Record set:

BEGIN

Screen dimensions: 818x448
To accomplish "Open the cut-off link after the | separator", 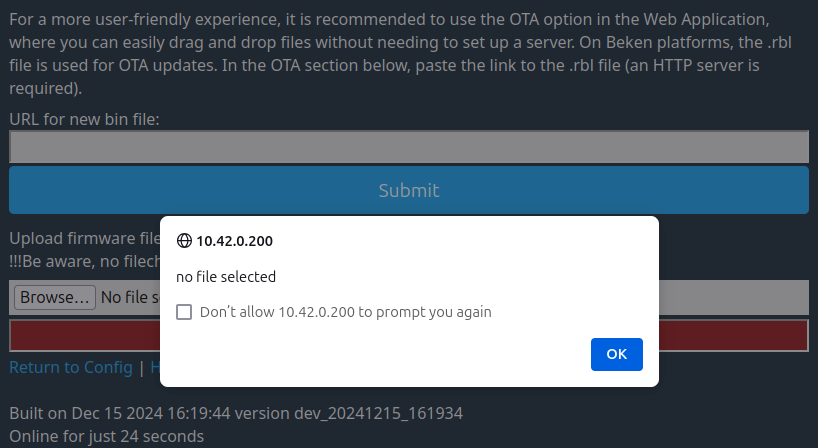I will coord(155,367).
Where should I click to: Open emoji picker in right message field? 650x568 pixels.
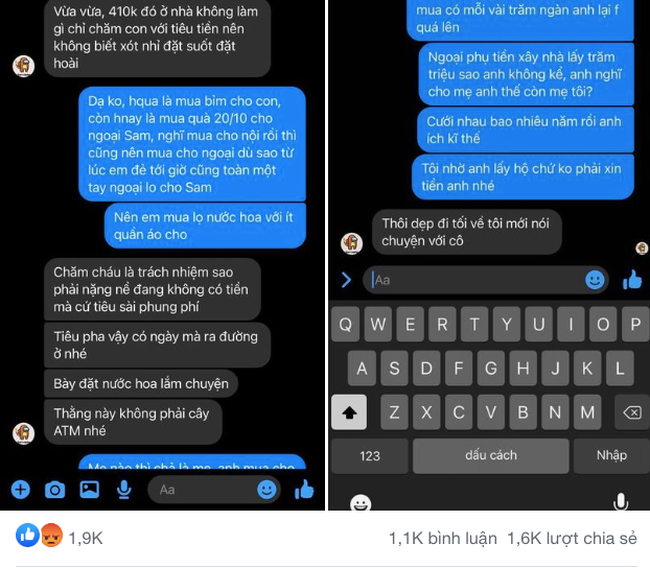pyautogui.click(x=595, y=280)
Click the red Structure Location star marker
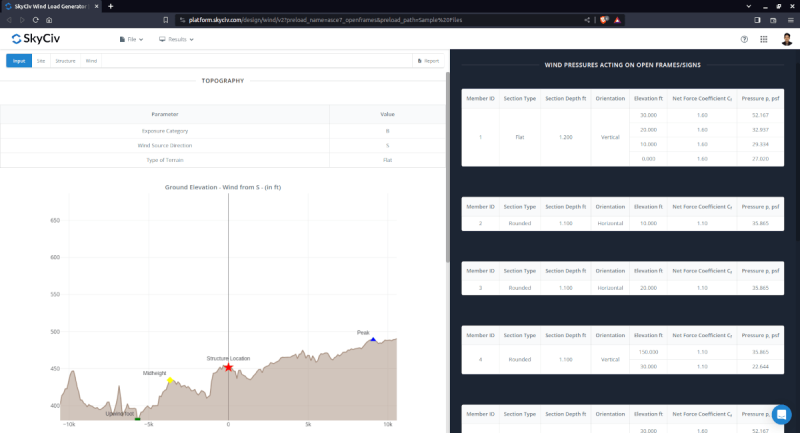 (x=229, y=368)
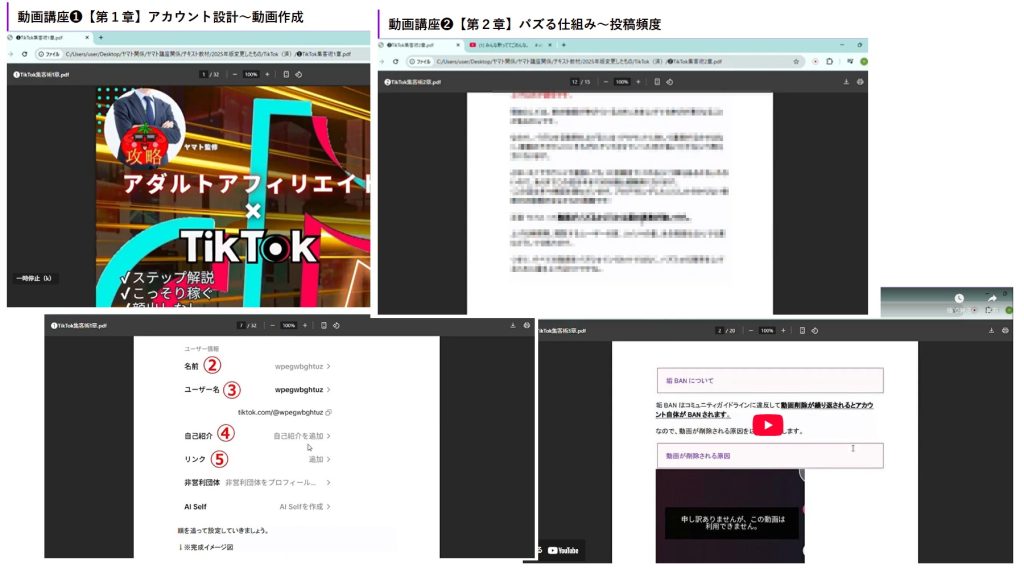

END

What you will do:
Each line from the one containing "Where should I" through the last line of the listing is to be given again exactly, with no pictures and no other lines.

Answer box:
Where should I click to: Open emoji picker in right message field? 650x568 pixels.
pyautogui.click(x=595, y=280)
Click the red Structure Location star marker
 (x=229, y=368)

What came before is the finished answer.